[Records from a collection]

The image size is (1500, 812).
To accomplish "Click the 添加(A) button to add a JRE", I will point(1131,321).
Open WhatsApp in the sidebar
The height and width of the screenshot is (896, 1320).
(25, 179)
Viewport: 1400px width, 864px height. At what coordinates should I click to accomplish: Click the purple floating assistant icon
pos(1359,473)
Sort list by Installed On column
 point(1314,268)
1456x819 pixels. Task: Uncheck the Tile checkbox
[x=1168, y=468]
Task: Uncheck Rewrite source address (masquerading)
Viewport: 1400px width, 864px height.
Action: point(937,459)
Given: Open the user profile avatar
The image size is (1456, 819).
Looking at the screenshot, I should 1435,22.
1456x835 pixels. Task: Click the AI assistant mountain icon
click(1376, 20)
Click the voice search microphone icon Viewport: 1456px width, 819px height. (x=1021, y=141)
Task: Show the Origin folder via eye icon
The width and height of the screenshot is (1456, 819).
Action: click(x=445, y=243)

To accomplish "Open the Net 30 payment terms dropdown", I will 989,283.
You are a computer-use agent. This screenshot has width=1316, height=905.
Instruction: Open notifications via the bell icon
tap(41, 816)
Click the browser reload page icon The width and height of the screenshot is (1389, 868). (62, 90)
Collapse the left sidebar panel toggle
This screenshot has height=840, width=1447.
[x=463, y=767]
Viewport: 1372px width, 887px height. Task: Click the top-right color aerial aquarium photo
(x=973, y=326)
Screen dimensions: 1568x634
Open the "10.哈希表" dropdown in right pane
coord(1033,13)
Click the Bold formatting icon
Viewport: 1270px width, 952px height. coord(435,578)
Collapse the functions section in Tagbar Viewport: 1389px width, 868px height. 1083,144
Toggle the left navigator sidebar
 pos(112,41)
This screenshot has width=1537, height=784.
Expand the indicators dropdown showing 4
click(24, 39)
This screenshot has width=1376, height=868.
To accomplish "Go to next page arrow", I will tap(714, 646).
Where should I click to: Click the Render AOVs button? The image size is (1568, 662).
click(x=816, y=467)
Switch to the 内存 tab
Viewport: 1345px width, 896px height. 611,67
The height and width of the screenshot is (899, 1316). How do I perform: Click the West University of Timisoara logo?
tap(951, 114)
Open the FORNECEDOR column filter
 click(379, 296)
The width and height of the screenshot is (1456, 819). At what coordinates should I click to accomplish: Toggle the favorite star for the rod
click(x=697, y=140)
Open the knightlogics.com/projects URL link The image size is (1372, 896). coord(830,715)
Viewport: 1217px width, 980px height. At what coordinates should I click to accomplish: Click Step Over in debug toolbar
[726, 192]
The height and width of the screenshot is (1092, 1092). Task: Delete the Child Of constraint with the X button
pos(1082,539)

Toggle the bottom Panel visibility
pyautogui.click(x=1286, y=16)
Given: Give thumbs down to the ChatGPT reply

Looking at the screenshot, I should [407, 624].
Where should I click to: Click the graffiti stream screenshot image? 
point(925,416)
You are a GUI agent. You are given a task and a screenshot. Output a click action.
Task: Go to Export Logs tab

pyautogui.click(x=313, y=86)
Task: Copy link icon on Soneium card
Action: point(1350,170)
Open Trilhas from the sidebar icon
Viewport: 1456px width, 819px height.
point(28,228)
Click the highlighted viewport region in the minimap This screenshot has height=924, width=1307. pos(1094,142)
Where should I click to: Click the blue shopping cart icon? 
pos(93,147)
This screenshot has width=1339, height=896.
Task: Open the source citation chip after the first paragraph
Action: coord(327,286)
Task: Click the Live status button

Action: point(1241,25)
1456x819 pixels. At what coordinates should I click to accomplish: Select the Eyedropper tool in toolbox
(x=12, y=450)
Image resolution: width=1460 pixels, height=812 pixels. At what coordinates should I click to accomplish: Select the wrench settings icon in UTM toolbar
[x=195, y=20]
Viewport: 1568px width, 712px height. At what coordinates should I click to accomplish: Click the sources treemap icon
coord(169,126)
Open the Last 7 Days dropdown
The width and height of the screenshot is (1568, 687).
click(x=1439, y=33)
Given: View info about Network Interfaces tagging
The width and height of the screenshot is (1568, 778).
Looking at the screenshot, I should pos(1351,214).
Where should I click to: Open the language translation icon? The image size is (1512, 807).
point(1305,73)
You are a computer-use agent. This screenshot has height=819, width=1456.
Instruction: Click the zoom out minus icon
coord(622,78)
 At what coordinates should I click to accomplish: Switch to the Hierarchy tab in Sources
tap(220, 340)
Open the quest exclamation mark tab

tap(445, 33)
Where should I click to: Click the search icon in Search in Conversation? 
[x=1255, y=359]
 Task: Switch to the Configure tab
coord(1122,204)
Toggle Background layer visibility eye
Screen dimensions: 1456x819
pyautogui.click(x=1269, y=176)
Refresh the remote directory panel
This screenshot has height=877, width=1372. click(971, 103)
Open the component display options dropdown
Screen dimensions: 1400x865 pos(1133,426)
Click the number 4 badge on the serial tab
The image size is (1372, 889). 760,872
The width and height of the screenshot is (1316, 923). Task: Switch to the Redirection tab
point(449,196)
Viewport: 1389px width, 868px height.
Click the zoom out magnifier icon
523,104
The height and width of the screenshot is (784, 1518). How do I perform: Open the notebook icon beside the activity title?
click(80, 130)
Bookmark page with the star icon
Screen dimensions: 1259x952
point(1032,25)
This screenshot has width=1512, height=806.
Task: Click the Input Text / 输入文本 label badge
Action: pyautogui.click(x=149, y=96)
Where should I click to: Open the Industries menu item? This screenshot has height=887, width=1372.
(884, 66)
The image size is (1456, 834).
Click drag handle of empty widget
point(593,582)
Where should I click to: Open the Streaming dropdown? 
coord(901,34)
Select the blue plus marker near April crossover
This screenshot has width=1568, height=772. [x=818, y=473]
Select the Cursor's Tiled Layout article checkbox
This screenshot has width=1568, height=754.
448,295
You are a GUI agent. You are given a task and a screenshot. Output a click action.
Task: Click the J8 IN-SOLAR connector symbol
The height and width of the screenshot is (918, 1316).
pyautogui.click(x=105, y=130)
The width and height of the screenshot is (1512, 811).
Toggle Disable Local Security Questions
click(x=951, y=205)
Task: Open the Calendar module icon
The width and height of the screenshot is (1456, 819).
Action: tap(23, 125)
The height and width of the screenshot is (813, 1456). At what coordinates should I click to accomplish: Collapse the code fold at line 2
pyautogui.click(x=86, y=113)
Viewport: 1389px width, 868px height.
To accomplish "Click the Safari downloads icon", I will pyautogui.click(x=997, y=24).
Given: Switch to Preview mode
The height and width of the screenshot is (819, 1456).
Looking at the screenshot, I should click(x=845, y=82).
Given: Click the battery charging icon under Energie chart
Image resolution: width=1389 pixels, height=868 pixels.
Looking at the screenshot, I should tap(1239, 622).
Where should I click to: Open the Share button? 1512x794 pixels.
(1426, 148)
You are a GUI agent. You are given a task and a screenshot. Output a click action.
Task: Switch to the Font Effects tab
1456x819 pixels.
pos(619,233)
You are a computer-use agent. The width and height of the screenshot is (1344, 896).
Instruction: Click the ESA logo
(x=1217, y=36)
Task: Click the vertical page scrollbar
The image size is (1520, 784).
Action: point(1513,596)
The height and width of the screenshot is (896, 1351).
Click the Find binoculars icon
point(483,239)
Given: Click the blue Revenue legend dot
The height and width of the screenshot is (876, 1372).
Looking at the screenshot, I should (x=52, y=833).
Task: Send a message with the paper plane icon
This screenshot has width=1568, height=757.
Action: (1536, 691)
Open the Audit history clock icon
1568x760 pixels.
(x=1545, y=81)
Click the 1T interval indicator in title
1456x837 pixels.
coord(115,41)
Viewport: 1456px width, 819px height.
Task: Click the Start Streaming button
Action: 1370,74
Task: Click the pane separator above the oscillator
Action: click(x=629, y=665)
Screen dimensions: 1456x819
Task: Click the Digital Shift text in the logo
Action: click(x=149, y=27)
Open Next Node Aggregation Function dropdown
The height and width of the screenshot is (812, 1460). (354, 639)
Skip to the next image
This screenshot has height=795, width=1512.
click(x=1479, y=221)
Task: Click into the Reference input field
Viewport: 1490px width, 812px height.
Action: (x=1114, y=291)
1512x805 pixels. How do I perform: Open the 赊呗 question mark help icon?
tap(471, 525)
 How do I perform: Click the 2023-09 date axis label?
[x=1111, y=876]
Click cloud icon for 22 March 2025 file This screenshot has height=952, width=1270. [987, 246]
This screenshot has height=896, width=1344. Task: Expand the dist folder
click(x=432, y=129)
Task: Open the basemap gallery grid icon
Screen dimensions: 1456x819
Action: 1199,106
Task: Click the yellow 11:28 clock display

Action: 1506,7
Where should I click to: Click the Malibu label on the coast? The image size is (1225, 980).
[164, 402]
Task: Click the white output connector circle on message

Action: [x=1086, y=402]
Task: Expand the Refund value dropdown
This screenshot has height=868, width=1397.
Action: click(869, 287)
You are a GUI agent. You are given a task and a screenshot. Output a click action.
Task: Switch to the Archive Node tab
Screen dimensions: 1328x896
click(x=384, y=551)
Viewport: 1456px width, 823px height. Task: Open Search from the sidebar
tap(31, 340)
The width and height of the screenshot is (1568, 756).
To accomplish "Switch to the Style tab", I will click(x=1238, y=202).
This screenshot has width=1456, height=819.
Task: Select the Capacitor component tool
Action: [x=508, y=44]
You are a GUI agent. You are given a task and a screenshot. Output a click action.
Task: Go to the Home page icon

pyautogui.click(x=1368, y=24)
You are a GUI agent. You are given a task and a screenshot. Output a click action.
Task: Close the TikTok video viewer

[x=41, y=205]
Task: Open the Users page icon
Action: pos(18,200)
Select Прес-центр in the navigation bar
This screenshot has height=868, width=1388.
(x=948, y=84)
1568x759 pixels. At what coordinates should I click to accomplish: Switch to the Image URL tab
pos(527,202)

- Exercise goal:
Report each line above containing the string "computer".

- Written answer:
You are a computer-use agent. This screenshot has width=1316, height=905.
You are a computer-use agent. This screenshot has height=819, width=1456.
You are a computer-use agent. The width and height of the screenshot is (1344, 896).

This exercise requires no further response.